Supplied records section start
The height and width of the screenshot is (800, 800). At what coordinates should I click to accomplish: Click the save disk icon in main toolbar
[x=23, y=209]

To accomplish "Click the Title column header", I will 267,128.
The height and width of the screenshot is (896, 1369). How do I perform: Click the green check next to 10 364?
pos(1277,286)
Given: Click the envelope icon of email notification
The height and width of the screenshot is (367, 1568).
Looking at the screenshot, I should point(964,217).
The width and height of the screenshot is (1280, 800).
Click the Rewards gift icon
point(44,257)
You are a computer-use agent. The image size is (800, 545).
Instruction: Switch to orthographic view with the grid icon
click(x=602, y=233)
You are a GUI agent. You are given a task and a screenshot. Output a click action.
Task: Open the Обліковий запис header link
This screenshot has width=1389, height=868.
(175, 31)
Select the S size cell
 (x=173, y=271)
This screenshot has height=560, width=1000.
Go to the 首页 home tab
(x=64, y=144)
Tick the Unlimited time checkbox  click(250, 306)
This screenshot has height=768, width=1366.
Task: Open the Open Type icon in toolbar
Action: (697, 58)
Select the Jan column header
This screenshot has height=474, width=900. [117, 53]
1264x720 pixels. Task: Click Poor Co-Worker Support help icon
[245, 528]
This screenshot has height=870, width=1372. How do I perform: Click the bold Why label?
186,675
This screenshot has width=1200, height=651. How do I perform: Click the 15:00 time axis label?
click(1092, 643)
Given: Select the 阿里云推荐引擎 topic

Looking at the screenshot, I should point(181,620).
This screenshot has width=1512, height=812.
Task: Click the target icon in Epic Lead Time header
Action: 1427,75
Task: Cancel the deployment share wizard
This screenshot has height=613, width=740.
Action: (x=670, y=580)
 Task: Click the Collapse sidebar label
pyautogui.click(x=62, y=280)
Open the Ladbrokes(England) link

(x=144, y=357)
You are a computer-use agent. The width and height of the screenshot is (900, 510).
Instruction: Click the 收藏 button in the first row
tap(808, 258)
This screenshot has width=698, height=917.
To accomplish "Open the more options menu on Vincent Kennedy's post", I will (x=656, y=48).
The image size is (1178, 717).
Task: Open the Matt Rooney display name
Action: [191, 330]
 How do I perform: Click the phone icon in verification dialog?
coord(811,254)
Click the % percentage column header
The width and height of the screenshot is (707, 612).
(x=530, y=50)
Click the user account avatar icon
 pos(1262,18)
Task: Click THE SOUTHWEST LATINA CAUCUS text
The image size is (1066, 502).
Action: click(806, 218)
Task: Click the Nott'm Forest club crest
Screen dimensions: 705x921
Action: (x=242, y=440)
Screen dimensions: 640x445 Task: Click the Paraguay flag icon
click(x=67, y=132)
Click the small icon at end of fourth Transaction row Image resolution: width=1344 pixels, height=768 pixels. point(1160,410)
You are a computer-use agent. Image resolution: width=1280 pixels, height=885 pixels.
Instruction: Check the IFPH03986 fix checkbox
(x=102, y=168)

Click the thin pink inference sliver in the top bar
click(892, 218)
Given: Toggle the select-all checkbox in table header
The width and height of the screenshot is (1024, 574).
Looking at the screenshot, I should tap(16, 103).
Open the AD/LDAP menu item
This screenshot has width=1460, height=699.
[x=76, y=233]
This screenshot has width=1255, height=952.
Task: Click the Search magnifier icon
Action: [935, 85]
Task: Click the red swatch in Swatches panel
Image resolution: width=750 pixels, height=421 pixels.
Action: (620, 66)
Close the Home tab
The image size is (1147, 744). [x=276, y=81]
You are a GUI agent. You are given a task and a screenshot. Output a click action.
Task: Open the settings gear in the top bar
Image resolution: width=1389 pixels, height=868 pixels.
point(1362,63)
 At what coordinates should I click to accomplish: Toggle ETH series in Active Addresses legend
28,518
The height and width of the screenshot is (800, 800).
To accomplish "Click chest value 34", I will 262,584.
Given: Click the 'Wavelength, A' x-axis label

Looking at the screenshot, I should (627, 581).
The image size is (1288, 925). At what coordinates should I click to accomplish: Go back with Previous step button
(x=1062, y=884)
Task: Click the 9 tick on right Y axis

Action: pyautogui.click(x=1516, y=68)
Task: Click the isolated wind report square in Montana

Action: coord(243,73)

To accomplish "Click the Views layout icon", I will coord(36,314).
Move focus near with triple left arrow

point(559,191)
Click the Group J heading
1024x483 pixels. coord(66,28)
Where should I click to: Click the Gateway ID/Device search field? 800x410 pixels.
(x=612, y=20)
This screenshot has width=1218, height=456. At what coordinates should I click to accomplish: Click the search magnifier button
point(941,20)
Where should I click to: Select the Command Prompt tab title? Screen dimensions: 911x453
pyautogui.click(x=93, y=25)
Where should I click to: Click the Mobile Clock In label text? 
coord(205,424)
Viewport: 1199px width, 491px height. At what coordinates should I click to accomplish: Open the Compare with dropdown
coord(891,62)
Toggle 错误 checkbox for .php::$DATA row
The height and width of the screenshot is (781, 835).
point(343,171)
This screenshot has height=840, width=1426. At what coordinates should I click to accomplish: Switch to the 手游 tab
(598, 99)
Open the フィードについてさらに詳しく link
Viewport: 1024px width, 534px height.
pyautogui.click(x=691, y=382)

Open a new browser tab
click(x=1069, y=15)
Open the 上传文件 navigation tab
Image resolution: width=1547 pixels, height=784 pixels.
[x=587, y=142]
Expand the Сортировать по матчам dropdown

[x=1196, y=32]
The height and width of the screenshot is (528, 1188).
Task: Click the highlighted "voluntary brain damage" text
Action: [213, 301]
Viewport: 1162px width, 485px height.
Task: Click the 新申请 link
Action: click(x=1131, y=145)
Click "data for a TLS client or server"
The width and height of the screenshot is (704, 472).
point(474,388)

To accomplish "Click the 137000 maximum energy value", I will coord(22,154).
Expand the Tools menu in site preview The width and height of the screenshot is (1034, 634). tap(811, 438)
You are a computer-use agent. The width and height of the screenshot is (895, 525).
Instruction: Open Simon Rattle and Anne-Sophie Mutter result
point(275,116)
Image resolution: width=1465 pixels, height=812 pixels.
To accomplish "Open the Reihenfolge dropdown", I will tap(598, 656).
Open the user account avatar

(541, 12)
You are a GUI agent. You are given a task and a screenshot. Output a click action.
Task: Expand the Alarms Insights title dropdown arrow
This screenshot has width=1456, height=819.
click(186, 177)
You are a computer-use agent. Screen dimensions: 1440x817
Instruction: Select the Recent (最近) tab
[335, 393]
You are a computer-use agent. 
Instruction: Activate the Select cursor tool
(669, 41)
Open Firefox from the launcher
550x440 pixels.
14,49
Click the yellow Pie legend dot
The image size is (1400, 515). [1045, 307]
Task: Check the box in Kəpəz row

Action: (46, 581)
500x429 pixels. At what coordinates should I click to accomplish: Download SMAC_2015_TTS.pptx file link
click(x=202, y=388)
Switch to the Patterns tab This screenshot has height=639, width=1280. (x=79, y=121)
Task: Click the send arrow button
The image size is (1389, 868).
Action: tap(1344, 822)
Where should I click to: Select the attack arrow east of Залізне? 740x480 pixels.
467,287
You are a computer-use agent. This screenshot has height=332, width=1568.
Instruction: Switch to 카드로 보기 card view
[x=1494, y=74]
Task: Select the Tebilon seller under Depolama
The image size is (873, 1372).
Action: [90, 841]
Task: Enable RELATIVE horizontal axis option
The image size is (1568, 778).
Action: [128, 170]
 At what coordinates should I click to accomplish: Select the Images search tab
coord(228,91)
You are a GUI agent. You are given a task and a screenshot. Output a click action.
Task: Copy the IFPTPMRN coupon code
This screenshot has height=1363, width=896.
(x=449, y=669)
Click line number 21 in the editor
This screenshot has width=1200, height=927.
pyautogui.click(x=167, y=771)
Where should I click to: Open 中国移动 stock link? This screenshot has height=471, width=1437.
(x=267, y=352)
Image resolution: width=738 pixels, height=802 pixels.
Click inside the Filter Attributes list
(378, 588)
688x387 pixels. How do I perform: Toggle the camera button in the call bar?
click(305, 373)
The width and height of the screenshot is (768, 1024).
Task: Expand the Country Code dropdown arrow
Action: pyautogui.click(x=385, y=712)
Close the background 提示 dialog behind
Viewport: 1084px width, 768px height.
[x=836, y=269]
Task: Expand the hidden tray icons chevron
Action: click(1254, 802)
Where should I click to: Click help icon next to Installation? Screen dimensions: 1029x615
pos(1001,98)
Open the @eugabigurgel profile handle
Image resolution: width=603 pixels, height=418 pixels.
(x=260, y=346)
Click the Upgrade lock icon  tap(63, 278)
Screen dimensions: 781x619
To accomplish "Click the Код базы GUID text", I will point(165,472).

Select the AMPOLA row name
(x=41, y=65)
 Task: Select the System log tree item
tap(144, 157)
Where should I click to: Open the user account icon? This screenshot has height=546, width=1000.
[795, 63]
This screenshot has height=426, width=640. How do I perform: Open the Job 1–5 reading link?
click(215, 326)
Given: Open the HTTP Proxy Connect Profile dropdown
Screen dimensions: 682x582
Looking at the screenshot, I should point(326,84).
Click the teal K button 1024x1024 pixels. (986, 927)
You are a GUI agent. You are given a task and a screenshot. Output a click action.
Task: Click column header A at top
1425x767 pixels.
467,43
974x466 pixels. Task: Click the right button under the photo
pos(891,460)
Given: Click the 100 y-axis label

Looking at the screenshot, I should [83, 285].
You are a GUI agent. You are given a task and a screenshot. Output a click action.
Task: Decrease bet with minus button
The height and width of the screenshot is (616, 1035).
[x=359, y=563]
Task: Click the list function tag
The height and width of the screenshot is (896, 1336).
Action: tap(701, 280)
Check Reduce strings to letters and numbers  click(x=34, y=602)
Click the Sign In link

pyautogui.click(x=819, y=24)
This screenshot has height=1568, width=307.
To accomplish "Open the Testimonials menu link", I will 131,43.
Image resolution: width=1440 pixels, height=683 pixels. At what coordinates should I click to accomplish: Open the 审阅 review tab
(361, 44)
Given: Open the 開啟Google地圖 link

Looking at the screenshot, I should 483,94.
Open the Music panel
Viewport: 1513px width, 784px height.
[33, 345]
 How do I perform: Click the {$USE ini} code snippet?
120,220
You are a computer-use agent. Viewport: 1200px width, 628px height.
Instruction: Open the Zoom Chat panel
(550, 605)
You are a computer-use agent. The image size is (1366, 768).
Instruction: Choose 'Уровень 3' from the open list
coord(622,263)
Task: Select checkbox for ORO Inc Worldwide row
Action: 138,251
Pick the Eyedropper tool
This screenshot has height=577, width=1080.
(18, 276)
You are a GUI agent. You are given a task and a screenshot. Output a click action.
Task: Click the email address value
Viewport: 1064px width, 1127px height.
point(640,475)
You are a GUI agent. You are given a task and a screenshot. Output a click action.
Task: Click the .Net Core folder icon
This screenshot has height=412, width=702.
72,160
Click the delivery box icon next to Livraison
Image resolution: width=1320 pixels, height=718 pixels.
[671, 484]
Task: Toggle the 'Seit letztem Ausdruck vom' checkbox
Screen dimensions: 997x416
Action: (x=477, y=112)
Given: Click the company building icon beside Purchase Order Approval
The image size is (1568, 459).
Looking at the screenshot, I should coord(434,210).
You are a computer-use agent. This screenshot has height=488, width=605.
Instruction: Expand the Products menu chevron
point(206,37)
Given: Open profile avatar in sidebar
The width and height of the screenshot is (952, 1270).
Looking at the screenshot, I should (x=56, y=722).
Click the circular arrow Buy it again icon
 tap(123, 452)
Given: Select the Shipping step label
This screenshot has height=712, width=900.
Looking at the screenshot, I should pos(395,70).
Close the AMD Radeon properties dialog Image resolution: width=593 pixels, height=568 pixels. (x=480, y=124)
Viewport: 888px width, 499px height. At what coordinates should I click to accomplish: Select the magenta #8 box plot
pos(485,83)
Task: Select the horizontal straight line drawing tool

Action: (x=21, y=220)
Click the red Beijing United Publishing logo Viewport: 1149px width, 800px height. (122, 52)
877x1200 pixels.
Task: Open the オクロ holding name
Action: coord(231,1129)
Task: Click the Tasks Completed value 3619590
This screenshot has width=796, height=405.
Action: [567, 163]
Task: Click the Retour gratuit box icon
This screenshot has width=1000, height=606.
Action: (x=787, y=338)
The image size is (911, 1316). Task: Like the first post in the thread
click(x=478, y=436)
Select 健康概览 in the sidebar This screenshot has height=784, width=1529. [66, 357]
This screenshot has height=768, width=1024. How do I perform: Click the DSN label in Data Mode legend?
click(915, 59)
Supplied records section end
-- What the task asks --
Look through the entries above, find each line containing "value", and copy it.

-- Problem solution --
To accomplish "Click chest value 34", I will 262,584.
To accomplish "Click the 137000 maximum energy value", I will coord(22,154).
Task: Click the email address value
Task: Click the Tasks Completed value 3619590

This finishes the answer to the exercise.